Riesgos de exclusión

El Periodico, , 15-07-2011

Varios municipios catalanes han decidido establecer disposiciones específicas que afectan al arraigo y a la percepción de servicios por parte de la población inmigrante. Lo mismo ha hecho la Administración de la Generalitat con la limitación de ayudas por nacimiento a quienes lleven un mínimo de cinco años residiendo en Catalunya, y al cobro de la renta mínima, para lo que se requerirá un mínimo de dos años de residencia. Esta batería de medidas, que atienden genéricamente al principio primero los de aquí, plantea dudas ciertas de orden legal y bastantes más de orden social.

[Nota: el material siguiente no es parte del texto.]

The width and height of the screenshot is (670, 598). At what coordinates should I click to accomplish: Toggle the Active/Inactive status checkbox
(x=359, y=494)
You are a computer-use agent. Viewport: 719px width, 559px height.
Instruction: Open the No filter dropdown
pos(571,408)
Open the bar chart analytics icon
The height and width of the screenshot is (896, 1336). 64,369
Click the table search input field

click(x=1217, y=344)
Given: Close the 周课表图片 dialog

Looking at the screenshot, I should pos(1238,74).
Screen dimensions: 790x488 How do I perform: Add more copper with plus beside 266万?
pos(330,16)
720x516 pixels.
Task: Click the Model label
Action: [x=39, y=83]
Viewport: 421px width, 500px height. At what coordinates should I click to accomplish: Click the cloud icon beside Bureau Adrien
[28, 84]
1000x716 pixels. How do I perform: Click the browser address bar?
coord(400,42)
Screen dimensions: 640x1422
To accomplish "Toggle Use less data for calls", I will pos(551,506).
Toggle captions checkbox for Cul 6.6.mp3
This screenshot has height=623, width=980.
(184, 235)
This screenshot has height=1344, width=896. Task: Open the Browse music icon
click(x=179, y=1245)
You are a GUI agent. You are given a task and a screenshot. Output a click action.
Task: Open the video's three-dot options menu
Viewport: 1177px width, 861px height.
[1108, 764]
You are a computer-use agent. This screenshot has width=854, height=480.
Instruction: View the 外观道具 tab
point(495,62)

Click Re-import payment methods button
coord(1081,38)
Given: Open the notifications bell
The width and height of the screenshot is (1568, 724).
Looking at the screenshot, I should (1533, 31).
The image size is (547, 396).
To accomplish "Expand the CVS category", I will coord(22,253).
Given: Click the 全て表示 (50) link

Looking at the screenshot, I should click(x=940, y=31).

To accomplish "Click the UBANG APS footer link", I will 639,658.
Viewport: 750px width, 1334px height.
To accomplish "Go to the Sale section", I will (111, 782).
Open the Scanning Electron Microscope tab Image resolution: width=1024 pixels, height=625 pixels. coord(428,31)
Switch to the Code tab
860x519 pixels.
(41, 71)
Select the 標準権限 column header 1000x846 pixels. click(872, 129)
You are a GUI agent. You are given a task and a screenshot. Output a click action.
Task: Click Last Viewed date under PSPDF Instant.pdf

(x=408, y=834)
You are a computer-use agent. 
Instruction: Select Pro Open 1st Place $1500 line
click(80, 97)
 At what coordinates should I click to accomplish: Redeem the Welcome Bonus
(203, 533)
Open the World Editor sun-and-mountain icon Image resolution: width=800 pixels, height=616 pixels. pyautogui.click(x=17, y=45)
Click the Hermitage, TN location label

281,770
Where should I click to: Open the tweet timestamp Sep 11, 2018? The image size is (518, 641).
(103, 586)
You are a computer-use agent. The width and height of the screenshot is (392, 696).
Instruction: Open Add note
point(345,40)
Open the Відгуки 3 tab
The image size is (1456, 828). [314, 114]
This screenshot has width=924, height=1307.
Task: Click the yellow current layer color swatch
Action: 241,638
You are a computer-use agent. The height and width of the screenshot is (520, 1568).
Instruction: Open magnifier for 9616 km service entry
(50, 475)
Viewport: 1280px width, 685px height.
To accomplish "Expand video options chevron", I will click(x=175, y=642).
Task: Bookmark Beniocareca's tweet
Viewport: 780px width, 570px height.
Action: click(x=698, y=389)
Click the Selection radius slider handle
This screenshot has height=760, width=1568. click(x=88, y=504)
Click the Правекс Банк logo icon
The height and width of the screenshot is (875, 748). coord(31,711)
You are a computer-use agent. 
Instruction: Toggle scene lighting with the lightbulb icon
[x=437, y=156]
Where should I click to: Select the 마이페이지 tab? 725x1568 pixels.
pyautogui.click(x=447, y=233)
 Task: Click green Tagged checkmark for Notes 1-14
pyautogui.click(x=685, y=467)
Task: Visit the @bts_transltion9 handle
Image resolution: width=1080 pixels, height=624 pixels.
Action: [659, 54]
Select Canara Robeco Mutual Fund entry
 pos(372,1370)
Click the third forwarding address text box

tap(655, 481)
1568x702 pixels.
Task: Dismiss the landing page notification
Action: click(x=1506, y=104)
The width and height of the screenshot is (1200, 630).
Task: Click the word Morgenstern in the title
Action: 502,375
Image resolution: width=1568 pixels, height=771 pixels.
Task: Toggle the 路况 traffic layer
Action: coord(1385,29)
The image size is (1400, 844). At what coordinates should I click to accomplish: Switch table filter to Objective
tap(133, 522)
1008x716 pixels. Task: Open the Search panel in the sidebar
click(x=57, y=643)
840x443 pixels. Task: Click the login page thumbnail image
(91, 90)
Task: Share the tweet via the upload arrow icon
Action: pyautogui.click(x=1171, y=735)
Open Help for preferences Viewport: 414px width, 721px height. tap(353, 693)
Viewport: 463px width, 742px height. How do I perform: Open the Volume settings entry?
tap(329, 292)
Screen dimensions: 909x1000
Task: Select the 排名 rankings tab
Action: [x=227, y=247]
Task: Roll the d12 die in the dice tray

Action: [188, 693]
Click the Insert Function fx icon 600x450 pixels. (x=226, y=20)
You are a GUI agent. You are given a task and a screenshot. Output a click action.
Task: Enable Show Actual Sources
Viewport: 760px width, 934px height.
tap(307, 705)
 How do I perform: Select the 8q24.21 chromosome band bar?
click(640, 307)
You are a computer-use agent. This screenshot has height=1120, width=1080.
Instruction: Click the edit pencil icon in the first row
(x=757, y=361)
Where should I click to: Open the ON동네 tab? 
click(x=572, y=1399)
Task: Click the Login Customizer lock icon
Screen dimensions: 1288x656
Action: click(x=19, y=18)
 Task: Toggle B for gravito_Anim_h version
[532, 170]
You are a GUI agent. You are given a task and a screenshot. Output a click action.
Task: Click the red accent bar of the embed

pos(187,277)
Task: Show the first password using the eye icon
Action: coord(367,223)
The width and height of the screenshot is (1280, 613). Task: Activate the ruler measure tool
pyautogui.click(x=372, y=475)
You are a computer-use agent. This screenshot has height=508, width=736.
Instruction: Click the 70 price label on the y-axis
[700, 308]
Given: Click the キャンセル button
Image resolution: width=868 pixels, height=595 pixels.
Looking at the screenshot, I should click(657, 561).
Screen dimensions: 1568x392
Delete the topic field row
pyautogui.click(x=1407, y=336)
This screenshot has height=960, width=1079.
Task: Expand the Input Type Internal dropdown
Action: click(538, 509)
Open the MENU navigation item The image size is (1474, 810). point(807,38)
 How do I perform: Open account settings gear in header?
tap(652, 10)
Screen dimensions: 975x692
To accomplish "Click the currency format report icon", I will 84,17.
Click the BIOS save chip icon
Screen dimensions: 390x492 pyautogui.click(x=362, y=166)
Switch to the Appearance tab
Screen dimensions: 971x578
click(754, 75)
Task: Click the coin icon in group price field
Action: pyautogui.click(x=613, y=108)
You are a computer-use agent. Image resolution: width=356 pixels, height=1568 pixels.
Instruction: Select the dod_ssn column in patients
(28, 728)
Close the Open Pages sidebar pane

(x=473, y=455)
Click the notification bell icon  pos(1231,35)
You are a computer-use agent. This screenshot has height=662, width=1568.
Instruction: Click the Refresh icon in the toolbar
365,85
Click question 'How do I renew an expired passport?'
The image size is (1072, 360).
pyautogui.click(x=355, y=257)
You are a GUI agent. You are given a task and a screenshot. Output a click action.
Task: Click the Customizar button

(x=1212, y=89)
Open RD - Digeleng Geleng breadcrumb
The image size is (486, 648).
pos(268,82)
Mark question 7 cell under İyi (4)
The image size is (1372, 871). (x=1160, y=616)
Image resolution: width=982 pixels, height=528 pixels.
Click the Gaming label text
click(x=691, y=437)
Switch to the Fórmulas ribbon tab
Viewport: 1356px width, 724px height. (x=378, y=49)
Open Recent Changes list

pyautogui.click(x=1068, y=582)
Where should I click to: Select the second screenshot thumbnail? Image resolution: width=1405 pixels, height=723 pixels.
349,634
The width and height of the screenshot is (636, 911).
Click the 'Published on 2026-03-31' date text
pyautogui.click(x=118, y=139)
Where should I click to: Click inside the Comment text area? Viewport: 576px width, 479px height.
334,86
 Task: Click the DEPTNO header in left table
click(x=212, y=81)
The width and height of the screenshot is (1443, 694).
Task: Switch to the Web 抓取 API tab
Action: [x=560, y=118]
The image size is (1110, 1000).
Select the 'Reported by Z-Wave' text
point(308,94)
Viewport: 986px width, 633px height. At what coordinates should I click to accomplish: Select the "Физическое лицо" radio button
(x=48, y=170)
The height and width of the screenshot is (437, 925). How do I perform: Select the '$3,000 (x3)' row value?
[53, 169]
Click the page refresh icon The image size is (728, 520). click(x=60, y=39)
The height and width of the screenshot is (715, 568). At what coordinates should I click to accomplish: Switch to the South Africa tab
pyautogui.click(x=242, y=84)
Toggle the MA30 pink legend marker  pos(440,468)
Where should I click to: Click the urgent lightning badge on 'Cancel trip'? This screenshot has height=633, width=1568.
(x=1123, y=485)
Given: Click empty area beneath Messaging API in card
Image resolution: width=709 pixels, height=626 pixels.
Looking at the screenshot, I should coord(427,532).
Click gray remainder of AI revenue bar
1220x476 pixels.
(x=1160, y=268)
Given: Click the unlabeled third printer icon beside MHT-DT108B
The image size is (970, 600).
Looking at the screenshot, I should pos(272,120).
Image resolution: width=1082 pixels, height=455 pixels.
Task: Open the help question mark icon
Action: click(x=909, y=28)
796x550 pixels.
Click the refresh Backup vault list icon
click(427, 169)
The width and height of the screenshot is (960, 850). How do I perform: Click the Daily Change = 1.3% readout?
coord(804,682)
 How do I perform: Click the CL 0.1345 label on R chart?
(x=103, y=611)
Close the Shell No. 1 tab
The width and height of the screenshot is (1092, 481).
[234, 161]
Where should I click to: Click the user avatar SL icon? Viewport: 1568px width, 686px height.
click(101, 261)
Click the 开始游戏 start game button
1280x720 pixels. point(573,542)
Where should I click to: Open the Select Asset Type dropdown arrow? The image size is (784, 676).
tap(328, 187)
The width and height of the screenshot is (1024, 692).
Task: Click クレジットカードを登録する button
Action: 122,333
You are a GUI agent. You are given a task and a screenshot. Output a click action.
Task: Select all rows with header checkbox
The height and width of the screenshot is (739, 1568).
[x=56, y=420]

Hecha la salvedad de que es obligación de los gestores públicos evitar la trashumancia o el turismo asistencial, son evidentes los riesgos que se corren al establecer reglamentos específicos para una parte de la población sin otro criterio que el de la nacionalidad. Incluso en épocas de estrecheces presupuestarias generalizadas, medidas manifiestamente excluyentes como establecer cupos de residentes extranjeros y reservar las viviendas del centro de la población para los autóctonos, como se baraja en Salt, conllevan un peligro evidente de dislocación social, por no hablar de la consolidación de guetos. Es decir, tienden a favorecer situaciones radicalmente opuestas a lo que debe ser el objetivo principal de los gobernantes: favorecer la convivencia y la integración social, y no ceder a la presión de las organizaciones xenófobas.